_Seitenauszug_
Christoph Schumann
REPORTAGE Hamburg (cs). Kaum hat man die schwere Stahltür zum Forum für Künstlernachlässe durchschritten, steht man inmitten von Kunst. Deckenhohe Regale sind vollständig mit stehenden Gemälden gefüllt, sogarfältig mit Schutzmaterial vor Staub, Sonnenlicht und Druckschäden umhüllt. Hier und da stehen kleinere Skulpturen vor den Archivregalen, als suchten sie noch nach ihrem endgültigen Platz. „Und das sind noch längst nicht all unsere Schätze“, begrüßt mich Gora Jain. „Weitere Werke liegen in zwei Außenarchiven in Niedersachsen und Schleswig-Holstein. Unser Raum hier ist schon lange viel zu begrenzt.“ Die promovierte Kunsthistorikerin gehörte vor genau zwanzig Jahren zu den Gründern des deutschlandweit federführenden Vereins. Ziel ist laut Satzung die Förderung von Kunst, die Pflege und Erhaltung von Kulturwerten und die Unterstützung von Künstlerinnen und Künstlern in Hamburg und Norddeutschland. Was 2003 mit wenigen Nachlässen begann, umfasst heute rund einhundert Hinterlassenschaften – Tendenz steigend.
Für künftige Generationen
„Aber auch wenn wir gern wollten, wir können leider nicht alles annehmen und bewahren“, sagt die 1967 geborene Vereinsvorsitzende und Dozentin Jain zum Dilemma des FKN abgekürzten Forums für
Künstlernachlässe. Nicht nur sei der Platz im Anbau des Künstlerhauses Sootbörn in Hamburg-Niendorf ausgeschöpft, so dass zwischenzeitlich bereits ein Aufnahmestopp für Neuzugänge erfolgen
musste. Es müssten auch wichtige kulturelle Kriterien erfüllt sein, damit die Kunstwerke zukünftigen Generationen erhalten bleiben: „Zum einen muss es der Nachlass eines Berufskünstlers sein“, so
Gora Jain. „Darüber hinaus muss der Nachlass repräsentativ sein für seine Zeit oder Epoche, er sollte einen gewissen Umfang haben und in gutem Zustand sein.“ Denn Geld für Restaurierung oder
Aufarbeitung hat der gemeinnützige Verein nicht. Auch einen Ankaufsetat hat das FKN nicht. Alle Nachlässe sind Schenkungen „,meist von Erben wie Eheleuten, Familienmitgliedern oder sonstigen
Verwandten“, so Jain. Weil Künstler sich viel zu selten schon zu Lebzeiten um den Fortbestand ihres Œvres kümmerten, berieten die Ehrenamtlichen des FKN Erben regelmäßig in künstlerischen, aber
auch in rechtlichen Fragen wie Bildrechten, Verkäufen oder ähnlichem.

_Zu lösende Aufgaben_
1 > Entscheiden Sie, ob die folgenden Aussagen mit der Reportage über das Forum für Künstlernachlässe übereinstimmen, und belegen Sie jede Entscheidung mit dem maßgeblichen Wortlaut: (a) Die Arbeit des Forums begann 2003. (b) Das Forum verfügt über Mittel zum Ankauf von Werken. (c) Ein Teil der Werke lagert außerhalb Hamburgs in Niedersachsen und Schleswig-Holstein.
2 > Schreiben Sie aus der Liste die Zeilen wortgetreu ab: Beginnen Sie mit der Zeile, die „Where should I“ enthält, und hören Sie nach der Zeile auf, die „(x=473, y=254)“ enthält.

_Ausgewählte Datensätze_
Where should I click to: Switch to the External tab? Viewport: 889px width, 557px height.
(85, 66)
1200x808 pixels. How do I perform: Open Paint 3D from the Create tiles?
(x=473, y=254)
* * *
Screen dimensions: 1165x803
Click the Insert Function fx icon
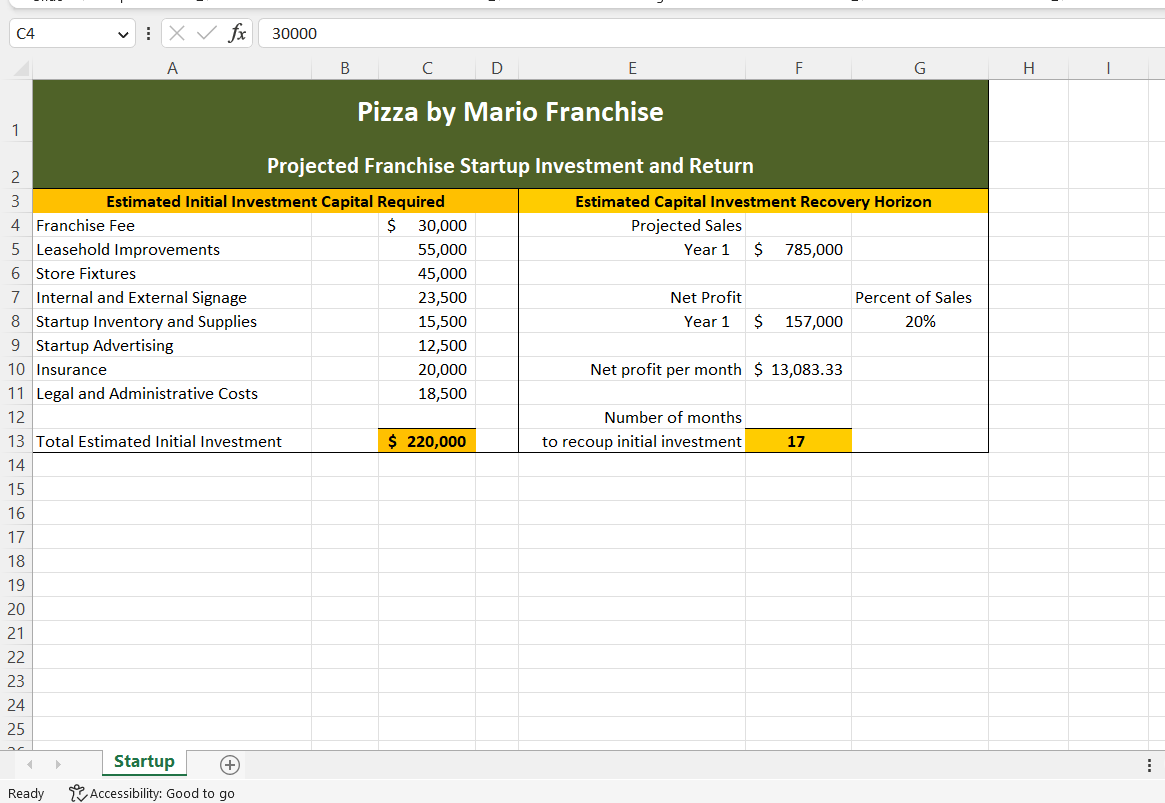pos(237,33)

_Die Antworten_
1 >
(a) Ja: „Was 2003 mit wenigen Nachlässen begann“
(b) Nein: „Auch einen Ankaufsetat hat das FKN nicht.“
(c) Ja: „Weitere Werke liegen in zwei Außenarchiven in Niedersachsen und Schleswig-Holstein.“

2 >
Where should I click to: Switch to the External tab? Viewport: 889px width, 557px height.
(85, 66)
1200x808 pixels. How do I perform: Open Paint 3D from the Create tiles?
(x=473, y=254)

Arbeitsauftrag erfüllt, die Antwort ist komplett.